Providing emergency care without liability protection in good faith falls under this law.
What is the Good Samaritan Law?
Rationale: These laws protect providers acting in emergencies outside clinical settings.
Treating patients fairly reflects this principle.
What is justice?
Rationale: Justice ensures equal and fair care for all patients.
If a patient refuses treatment, the nurse should do this first.
What is respect the patient’s decision (or assess understanding)?
Rationale: Competent patients have the right to refuse care; the nurse ensures understanding, not compliance.
A patient says, “I’m scared about my surgery,” and the nurse responds, “Everything will be fine.” This is an example of this non-therapeutic technique.
What is false reassurance?
Rationale: False reassurance dismisses patient feelings and blocks honest communication.
A nurse evaluates vital signs and symptoms before calling the provider. This represents this SBAR component.
What is Assessment?
Rationale: Assessment is the nurse’s clinical evaluation of the patient’s current condition.
This leadership style focuses on motivation, vision, and inspiring change.
What is transformational leadership?
Rationale: Transformational leaders improve outcomes by motivating and inspiring staff.
This team approach involves multiple healthcare professionals working together for patient care.
What is interdisciplinary collaboration?
Rationale: Collaboration improves outcomes by integrating different expertise.
Using a patient’s chosen name and pronouns is an example of this type of care.
What is inclusive or affirming care?
Rationale: Inclusive care promotes dignity, trust, and better health outcomes.
Failure to act as a reasonably prudent nurse is defined as this.
What is negligence?
Rationale: Negligence is the foundation of most legal claims in nursing.
Telling the truth reflects this principle.
What is veracity?
Rationale: Veracity builds trust and supports informed decision-making.
Restraining a patient without justification is considered this tort.
What is false imprisonment?
Rationale: Unjustified restraint violates patient rights and is legally actionable.
A nurse reviews key points at the end of a conversation to confirm understanding and reinforce learning.
What is summarizing?
Rationale: Summarizing improves retention and confirms mutual understanding.
A patient with high anxiety and stress is unable to focus during discharge teaching. This is an example of this barrier to learning.
What is emotional stress (or psychological barrier)?
Rationale: Stress limits attention and retention, making teaching ineffective until addressed.
This leadership style focuses on rewards and consequences for performance.
What is transactional leadership?
Rationale: Transactional leadership is task-focused and based on performance outcomes.
A nurse fails to follow up after delegating a task, resulting in patient harm. This violates this delegation principle.
What is the right supervision/evaluation?
Rationale: The RN is always accountable for monitoring outcomes of delegated tasks.
A nurse adapts care to align with a patient’s religious beliefs about end-of-life decisions. This reflects this principle.
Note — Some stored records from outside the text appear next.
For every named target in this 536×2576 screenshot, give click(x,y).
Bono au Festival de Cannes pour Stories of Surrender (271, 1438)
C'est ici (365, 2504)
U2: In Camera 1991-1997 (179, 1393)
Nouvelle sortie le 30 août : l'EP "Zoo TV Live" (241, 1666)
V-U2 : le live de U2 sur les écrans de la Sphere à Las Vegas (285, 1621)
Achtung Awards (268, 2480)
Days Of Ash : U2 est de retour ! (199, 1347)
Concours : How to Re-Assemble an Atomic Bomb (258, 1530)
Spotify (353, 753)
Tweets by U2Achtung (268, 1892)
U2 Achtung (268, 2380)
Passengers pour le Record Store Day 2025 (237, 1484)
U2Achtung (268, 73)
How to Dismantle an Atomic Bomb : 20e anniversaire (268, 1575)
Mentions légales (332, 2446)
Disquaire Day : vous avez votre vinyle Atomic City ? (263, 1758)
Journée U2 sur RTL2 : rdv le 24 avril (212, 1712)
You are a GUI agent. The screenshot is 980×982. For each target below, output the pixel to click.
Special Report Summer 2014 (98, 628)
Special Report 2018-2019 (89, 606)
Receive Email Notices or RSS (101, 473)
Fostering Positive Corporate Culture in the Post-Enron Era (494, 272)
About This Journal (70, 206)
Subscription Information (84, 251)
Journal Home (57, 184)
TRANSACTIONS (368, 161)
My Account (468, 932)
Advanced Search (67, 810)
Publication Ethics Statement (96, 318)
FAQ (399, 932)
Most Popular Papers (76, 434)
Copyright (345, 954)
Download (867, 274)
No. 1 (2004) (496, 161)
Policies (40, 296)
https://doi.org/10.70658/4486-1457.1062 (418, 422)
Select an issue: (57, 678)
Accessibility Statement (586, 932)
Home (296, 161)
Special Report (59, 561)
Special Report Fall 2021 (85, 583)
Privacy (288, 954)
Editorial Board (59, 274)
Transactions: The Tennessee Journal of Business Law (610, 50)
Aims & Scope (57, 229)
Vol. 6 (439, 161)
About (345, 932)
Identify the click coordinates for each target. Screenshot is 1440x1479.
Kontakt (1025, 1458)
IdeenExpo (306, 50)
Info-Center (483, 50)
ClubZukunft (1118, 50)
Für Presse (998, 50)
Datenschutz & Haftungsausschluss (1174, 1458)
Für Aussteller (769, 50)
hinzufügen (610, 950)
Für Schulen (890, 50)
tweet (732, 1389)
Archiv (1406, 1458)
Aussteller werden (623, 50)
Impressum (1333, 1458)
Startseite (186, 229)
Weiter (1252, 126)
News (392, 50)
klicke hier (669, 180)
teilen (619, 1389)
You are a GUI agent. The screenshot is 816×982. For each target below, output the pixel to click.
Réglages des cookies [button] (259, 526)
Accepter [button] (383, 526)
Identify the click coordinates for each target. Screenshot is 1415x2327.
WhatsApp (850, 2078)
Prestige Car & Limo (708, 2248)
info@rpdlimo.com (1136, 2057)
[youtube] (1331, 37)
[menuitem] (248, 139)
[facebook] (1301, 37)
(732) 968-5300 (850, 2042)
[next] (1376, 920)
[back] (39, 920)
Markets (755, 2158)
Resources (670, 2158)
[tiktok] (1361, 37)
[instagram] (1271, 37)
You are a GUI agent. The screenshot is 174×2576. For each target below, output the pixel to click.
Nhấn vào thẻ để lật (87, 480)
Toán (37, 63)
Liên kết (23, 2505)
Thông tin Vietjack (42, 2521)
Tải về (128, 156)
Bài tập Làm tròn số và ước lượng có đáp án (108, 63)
What is respecting cultural/religious beliefs in care?
Rationale: Patient-centered care includes honoring beliefs even when they differ from the nurse’s.
Negligence by a professional nurse that leads to patient harm is called this.
What is malpractice?
Rationale: Malpractice is professional negligence with legal consequences.
Keeping promises and maintaining trust reflects this principle.
What is fidelity?
Rationale: Fidelity strengthens the nurse-patient relationship.
A nurse witnesses a colleague making a stereotype-based comment about a patient. The nurse should take this action.
What is address the behavior and advocate for the patient?
Rationale: Advocacy includes confronting bias and protecting patient dignity.
A competent adult Jehovah’s Witness patient refuses a life-saving blood transfusion. The nurse understands that the priority action is to respect this ethical principle.
What is autonomy?
Rationale: Competent patients have the legal and ethical right to refuse treatment, even if it results in death.